La discussion élargie sur la question chypriote, sous l'égide et à l'initiative du Secrétaire général des Nations Unies, vient de s'achever ici à New York, au siège de l'Organisation des Nations Unies.
Huit ans après Crans Montana et l'inaction qui s'en est suivie sur la question chypriote, il est extrêmement important que celle-ci figure désormais en tête de l'agenda du Secrétaire général des Nations Unies, qui a nommé une envoyée spéciale afin de suivre de près ces développements.
Nous avons eu une discussion extrêmement productive. Nous avons entrepris d'évaluer les mesures positives qui avaient été décidées à Genève il y a quelques mois. Il a été constaté que ces mesures avaient été mises en œuvre dans quatre des six chapitres. Et quatre autres ont déjà été ajoutées afin de pouvoir poursuivre sur cette voie des mesures de confiance, qui créeront un terrain propice à la poursuite d'un débat plus substantiel sur une Chypre unifiée, qui s'inscrira dans le cadre des résolutions du Conseil de sécurité des Nations Unies.

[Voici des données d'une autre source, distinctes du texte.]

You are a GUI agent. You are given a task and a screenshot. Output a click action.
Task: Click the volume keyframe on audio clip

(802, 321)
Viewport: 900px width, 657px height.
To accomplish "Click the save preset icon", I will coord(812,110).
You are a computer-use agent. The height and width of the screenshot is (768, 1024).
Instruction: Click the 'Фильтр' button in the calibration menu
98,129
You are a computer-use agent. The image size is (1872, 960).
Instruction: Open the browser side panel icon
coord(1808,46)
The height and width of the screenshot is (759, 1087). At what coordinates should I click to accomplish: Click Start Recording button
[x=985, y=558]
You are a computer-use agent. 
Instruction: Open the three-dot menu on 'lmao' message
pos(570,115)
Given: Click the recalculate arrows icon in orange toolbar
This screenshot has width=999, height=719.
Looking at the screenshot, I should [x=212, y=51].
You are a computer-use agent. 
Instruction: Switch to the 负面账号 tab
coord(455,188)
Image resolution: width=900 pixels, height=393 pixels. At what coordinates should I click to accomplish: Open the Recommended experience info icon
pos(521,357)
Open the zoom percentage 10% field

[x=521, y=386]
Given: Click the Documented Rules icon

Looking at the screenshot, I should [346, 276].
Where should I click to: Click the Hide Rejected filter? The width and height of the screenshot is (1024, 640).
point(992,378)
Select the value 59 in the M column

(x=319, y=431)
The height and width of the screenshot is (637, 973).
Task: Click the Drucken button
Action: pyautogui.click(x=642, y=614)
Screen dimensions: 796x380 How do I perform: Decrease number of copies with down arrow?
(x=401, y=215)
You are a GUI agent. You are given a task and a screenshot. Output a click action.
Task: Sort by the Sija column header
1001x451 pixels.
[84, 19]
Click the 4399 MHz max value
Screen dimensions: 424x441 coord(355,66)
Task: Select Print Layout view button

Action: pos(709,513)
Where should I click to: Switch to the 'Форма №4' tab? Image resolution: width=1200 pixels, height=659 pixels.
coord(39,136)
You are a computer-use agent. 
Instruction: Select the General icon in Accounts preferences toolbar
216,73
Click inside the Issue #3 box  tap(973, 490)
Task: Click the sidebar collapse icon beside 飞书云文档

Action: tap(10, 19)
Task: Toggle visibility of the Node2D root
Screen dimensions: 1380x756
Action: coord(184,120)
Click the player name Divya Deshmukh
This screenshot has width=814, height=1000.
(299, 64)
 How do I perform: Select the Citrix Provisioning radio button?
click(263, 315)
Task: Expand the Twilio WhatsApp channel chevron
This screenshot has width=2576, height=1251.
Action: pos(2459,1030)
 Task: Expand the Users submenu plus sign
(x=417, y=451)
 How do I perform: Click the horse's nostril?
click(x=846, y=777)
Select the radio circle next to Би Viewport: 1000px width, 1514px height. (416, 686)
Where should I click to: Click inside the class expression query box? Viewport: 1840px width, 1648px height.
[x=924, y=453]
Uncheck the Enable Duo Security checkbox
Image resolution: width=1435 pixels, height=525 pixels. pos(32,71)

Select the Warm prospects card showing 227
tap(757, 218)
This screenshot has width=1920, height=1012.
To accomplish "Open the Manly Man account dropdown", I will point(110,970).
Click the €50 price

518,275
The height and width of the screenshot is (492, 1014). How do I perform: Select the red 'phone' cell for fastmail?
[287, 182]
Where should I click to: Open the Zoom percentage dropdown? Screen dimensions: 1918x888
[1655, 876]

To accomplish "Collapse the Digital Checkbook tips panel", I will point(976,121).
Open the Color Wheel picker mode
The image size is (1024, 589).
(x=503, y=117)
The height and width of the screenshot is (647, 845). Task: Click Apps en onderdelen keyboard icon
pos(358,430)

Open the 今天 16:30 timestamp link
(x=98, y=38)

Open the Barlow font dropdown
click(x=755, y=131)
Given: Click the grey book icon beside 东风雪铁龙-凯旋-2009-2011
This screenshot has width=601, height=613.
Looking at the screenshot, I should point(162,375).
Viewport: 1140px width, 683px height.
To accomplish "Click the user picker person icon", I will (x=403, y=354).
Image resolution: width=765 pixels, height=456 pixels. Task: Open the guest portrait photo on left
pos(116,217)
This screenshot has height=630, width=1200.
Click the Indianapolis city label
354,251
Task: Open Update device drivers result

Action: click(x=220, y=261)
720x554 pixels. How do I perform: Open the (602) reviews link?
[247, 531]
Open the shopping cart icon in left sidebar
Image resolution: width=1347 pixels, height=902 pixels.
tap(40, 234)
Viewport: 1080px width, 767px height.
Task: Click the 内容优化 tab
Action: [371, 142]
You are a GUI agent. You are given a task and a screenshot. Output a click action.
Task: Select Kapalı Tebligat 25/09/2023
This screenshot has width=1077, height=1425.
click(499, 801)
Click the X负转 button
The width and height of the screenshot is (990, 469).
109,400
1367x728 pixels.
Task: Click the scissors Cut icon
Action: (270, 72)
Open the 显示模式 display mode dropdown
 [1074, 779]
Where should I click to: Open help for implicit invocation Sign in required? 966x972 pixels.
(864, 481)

Le message d'une Chypre unifiée est aujourd'hui nécessaire dans un monde qui connaît des conflits internes, des guerres et un niveau élevé d'intolérance.
Il est particulièrement important que le gouvernement grec, en accord avec la République de Chypre, poursuive cet effort considérable, cet objectif national qu'est la réunification de l’Île.